圖2：系統(tǒng)化協(xié)調(diào)和整合安全標(biāo)準(zhǔn)的方法

3

數(shù)據(jù)隔離和數(shù)據(jù)傳輸管理挑戰(zhàn)

應(yīng)用和數(shù)據(jù)的本地化導(dǎo)致了數(shù)據(jù)的碎片化，引發(fā)數(shù)據(jù)隔離和互操作性的挑戰(zhàn)。SRM領(lǐng)導(dǎo)者需要采取綜合性方法，全面考慮技術(shù)和非技術(shù)因素，以支持信息在不同地區(qū)間的順暢流動(dòng)。

陳延全表示：“數(shù)據(jù)隔離可能會(huì)降低信息的保真度、影響業(yè)務(wù)連續(xù)性并阻礙創(chuàng)新。”

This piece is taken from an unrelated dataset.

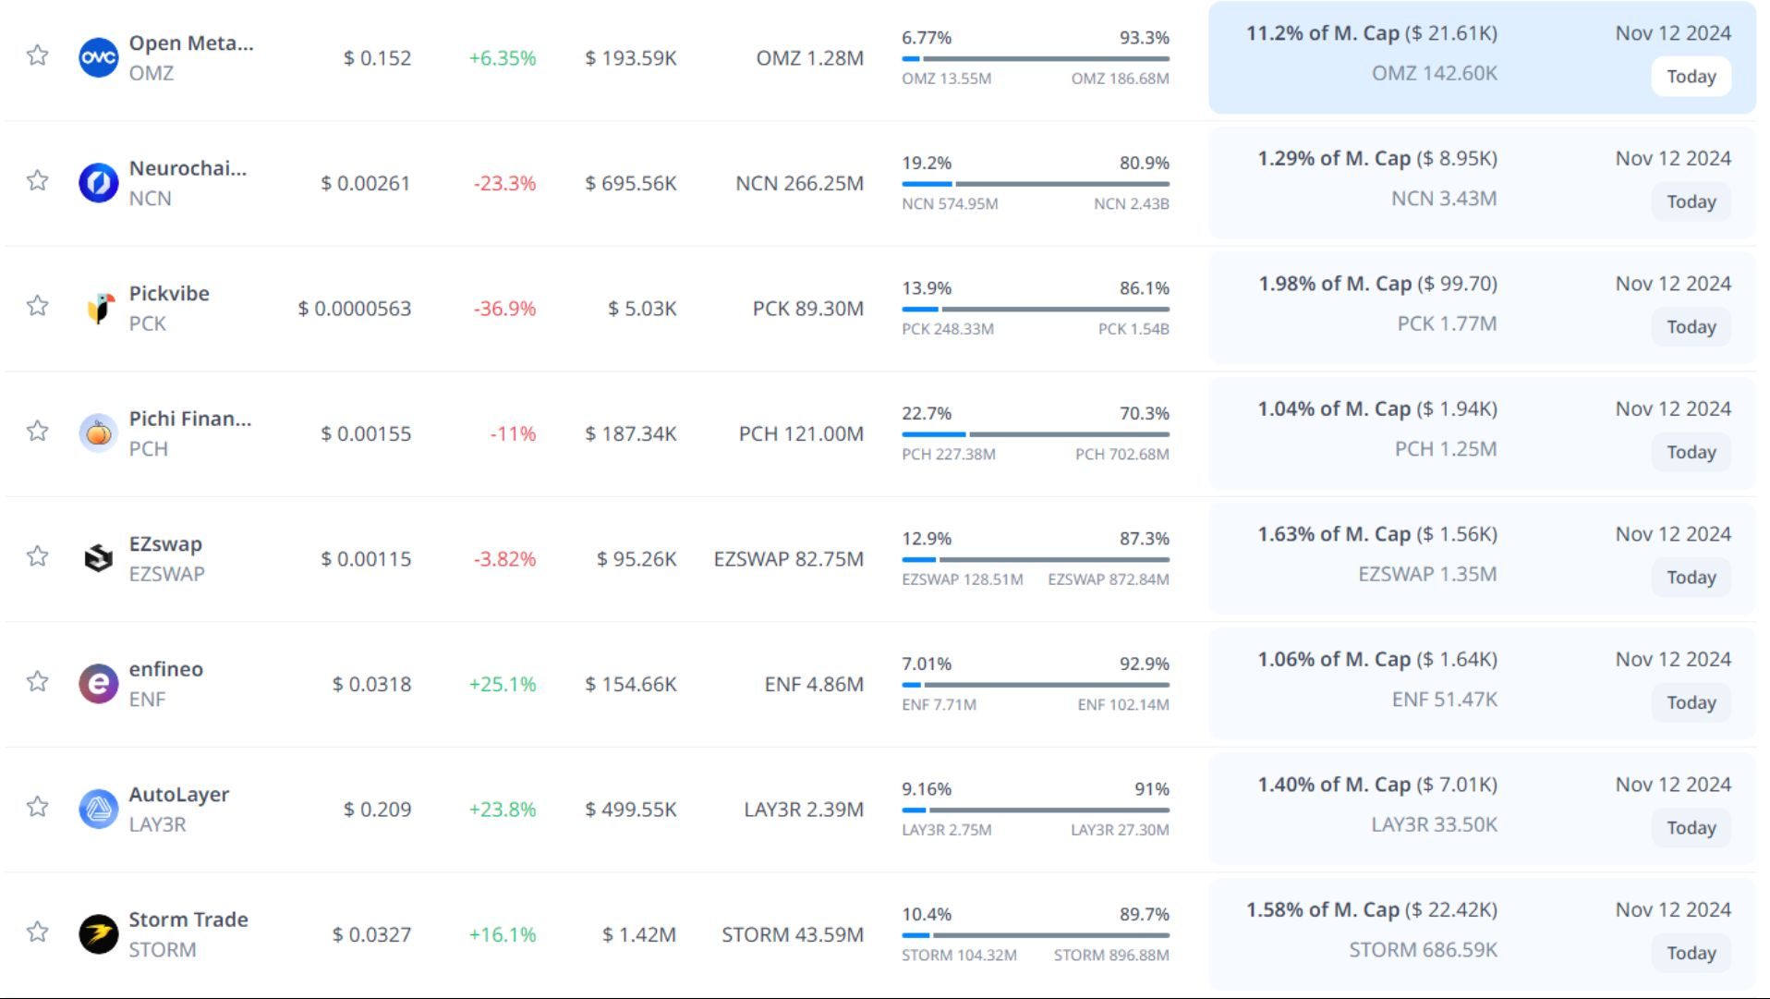Click the Pichi Finance supply progress bar
This screenshot has width=1770, height=999.
tap(1035, 434)
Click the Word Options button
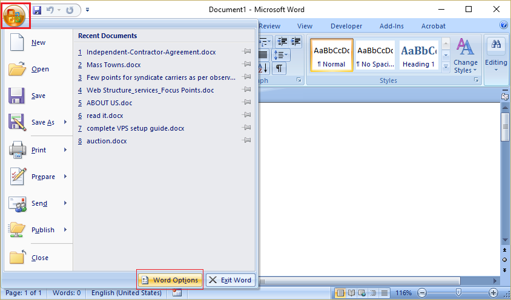The image size is (511, 300). coord(170,280)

此外，云服務(wù)和API的使用，增加了跨國(guó)企業(yè)數(shù)據(jù)傳輸管理出現(xiàn)缺口的風(fēng)險(xiǎn)。跨國(guó)企業(yè)可以通過(guò)實(shí)施API網(wǎng)關(guān)等安全控制措施來(lái)降低此類風(fēng)險(xiǎn)。